Attributed to Len Kiefer, Freddie Mac deputy chief economist:
"Many homeowners took advantage of low mortgage rates by refinancing in the first quarter of 2015. Relatively younger loans refinanced as the median age of a refinanced loan declined to 5.6 years, down from 6.8 years in the prior quarter. Refinance borrowers are primarily looking to reduce payments and pay down principal faster. We estimate that borrowers who refinanced in the first quarter will save on net more than $1.4 billion in interest payments over the first 12 months of their new loan. Nearly a third of borrowers who refinanced shortened their loan term."
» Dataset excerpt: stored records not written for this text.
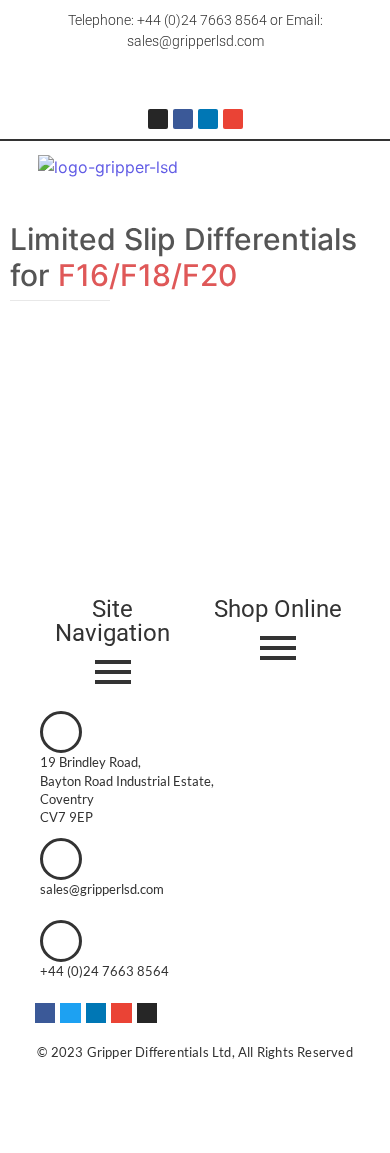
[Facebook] (183, 119)
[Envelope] (233, 119)
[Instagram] (158, 119)
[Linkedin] (208, 119)
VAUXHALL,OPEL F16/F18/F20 (164, 392)
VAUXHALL (88, 370)
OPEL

About the Quarterly Refinance Report
These estimates come from a sample of properties on which Freddie Mac has funded two successive conventional, first-mortgage loans, and the latest loan is for refinance rather than for purchase. The analysis does not track the use of funds made available from these refinances. The analysis also does not track loans paid off in entirety, with no new loan placed. Some loan products, such as 1-year ARMs and balloons, are based on a small number of transactions.
With the report for the first quarter of 2013, the calculation of the principal balance at payoff of the previous loan has been modified. Previously, the payoff balance was calculated as the amount due based on the loan's amortization schedule, and "cash-in" was defined as a new loan amount that was less than the scheduled amortization amount. Data for 1994 to current have been recalculated using the actual payoff amount of the old loan, with an allowance for rounding down the principal at refinance; thus, from 1994 to present, "cash-in" is defined as a new loan amount that is at least $1,000 less than the payoff principal balance of the old loan. Data are presented under both methods for 1994 for comparison purposes.
Freddie Mac was established by Congress in 1970 to provide liquidity, stability and affordability to the nation's residential mortgage markets. Freddie Mac supports communities across the nation by providing mortgage capital to lenders. Today Freddie Mac is making home possible for one in four home borrowers and is one of the largest sources of financing for multifamily housing. Additional information is available at FreddieMac.com, Twitter @FreddieMac and Freddie Mac's blog FreddieMac.com/blog.
The financial and other information contained in the documents that may be accessed on this page speaks only as of the date of those documents. The information could be out of date and no longer accurate. Freddie Mac does not undertake an obligation, and disclaims any duty, to update any of the information in those documents. Freddie Mac's future performance, including financial performance, is subject to various risks and uncertainties that could cause actual results to differ materially from expectations. The factors that could affect the company's future results are discussed more fully in our reports filed with the SEC.